What needs to be done: Quote the part of the records that opens with the line containing "Where should I click to: Switch" and closes with the line containing "coord(67,52)", both included, character for character.

Records supplied:
-- -- --

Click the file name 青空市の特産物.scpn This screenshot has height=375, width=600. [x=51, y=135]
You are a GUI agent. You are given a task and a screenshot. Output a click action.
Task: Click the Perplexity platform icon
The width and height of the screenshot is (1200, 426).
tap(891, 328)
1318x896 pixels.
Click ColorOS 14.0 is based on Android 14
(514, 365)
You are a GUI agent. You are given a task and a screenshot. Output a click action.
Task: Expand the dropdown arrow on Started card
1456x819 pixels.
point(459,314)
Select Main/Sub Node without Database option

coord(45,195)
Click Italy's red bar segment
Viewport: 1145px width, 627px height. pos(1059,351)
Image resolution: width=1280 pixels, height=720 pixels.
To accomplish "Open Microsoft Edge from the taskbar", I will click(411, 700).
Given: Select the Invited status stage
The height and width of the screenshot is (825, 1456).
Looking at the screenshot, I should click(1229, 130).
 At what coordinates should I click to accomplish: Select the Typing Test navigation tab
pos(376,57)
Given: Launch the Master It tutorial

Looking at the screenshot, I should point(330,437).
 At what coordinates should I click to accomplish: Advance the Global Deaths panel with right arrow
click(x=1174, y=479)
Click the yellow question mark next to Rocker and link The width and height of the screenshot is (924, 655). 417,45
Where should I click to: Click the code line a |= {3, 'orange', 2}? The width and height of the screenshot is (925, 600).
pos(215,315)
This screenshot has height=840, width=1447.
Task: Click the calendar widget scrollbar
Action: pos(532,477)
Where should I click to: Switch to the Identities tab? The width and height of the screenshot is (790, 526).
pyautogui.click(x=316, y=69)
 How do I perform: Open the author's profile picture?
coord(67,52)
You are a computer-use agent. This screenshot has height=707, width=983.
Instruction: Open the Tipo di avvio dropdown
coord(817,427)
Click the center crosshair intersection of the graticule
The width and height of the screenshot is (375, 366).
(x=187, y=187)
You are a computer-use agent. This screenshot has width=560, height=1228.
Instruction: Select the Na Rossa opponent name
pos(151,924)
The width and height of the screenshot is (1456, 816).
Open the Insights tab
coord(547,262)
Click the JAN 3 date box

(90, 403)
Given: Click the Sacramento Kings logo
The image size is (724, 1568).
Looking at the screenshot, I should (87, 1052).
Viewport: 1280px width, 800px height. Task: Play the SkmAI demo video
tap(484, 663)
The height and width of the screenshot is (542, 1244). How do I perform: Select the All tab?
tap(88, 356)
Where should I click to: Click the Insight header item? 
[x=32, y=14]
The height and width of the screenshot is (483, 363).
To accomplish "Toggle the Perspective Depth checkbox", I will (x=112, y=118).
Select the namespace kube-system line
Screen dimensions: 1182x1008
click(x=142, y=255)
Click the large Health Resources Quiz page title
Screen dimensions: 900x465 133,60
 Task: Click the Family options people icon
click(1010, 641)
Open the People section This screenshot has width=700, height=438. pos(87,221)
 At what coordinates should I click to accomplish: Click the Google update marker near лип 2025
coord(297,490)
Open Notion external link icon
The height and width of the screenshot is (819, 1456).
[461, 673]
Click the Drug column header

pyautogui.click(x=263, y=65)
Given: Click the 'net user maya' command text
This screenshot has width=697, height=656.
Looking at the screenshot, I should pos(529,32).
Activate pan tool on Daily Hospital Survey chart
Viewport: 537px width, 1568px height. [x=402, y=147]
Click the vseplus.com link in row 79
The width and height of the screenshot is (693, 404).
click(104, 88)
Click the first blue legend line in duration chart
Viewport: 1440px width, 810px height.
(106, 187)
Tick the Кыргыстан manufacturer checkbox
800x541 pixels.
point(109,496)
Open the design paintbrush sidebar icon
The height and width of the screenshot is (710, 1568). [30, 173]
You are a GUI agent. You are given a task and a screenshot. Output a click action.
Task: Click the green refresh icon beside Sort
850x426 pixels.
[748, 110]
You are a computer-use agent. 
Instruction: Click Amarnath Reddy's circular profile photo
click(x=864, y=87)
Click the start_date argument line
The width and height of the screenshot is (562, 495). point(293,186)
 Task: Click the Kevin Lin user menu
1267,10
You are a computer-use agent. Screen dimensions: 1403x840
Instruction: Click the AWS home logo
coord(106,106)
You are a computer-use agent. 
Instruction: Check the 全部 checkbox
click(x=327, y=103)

-- -- --

The solution:
Where should I click to: Switch to the Identities tab? The width and height of the screenshot is (790, 526).
pyautogui.click(x=316, y=69)
 How do I perform: Open the author's profile picture?
coord(67,52)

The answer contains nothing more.